> _Material provided_:
'''

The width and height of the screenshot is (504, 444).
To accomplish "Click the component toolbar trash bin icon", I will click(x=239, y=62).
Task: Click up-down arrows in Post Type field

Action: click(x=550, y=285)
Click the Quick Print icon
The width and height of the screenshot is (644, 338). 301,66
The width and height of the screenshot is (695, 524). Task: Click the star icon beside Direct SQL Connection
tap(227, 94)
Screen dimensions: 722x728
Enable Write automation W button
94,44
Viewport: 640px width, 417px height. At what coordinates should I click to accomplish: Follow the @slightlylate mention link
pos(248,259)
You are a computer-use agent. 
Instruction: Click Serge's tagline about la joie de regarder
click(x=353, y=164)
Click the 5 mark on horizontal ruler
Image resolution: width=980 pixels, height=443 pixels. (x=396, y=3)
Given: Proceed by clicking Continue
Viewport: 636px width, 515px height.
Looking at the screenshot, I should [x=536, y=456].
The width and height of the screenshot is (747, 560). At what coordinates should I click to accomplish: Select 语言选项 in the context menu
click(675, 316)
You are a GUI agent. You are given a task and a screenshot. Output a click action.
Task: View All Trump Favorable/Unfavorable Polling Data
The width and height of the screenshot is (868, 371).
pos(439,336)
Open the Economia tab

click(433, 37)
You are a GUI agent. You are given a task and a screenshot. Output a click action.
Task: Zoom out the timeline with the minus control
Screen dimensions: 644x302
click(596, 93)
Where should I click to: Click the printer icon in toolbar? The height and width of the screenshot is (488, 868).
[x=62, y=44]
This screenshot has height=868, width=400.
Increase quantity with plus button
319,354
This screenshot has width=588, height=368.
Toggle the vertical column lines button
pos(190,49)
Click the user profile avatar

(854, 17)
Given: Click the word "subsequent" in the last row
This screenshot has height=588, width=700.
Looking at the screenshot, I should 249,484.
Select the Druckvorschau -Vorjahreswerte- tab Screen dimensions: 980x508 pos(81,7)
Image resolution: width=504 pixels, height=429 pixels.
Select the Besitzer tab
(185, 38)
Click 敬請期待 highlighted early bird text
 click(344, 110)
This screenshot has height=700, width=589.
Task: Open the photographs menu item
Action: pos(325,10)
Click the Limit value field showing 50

'''

> _Task to complete_:
Output the full listing exactly as given.

> _Solution to this exercise_:
The width and height of the screenshot is (504, 444).
To accomplish "Click the component toolbar trash bin icon", I will click(x=239, y=62).
Task: Click up-down arrows in Post Type field

Action: click(x=550, y=285)
Click the Quick Print icon
The width and height of the screenshot is (644, 338). 301,66
The width and height of the screenshot is (695, 524). Task: Click the star icon beside Direct SQL Connection
tap(227, 94)
Screen dimensions: 722x728
Enable Write automation W button
94,44
Viewport: 640px width, 417px height. At what coordinates should I click to accomplish: Follow the @slightlylate mention link
pos(248,259)
You are a computer-use agent. 
Instruction: Click Serge's tagline about la joie de regarder
click(x=353, y=164)
Click the 5 mark on horizontal ruler
Image resolution: width=980 pixels, height=443 pixels. (x=396, y=3)
Given: Proceed by clicking Continue
Viewport: 636px width, 515px height.
Looking at the screenshot, I should [x=536, y=456].
The width and height of the screenshot is (747, 560). At what coordinates should I click to accomplish: Select 语言选项 in the context menu
click(675, 316)
You are a GUI agent. You are given a task and a screenshot. Output a click action.
Task: View All Trump Favorable/Unfavorable Polling Data
The width and height of the screenshot is (868, 371).
pos(439,336)
Open the Economia tab

click(433, 37)
You are a GUI agent. You are given a task and a screenshot. Output a click action.
Task: Zoom out the timeline with the minus control
Screen dimensions: 644x302
click(596, 93)
Where should I click to: Click the printer icon in toolbar? The height and width of the screenshot is (488, 868).
[x=62, y=44]
This screenshot has height=868, width=400.
Increase quantity with plus button
319,354
This screenshot has width=588, height=368.
Toggle the vertical column lines button
pos(190,49)
Click the user profile avatar

(854, 17)
Given: Click the word "subsequent" in the last row
This screenshot has height=588, width=700.
Looking at the screenshot, I should 249,484.
Select the Druckvorschau -Vorjahreswerte- tab Screen dimensions: 980x508 pos(81,7)
Image resolution: width=504 pixels, height=429 pixels.
Select the Besitzer tab
(185, 38)
Click 敬請期待 highlighted early bird text
 click(344, 110)
This screenshot has height=700, width=589.
Task: Open the photographs menu item
Action: pos(325,10)
Click the Limit value field showing 50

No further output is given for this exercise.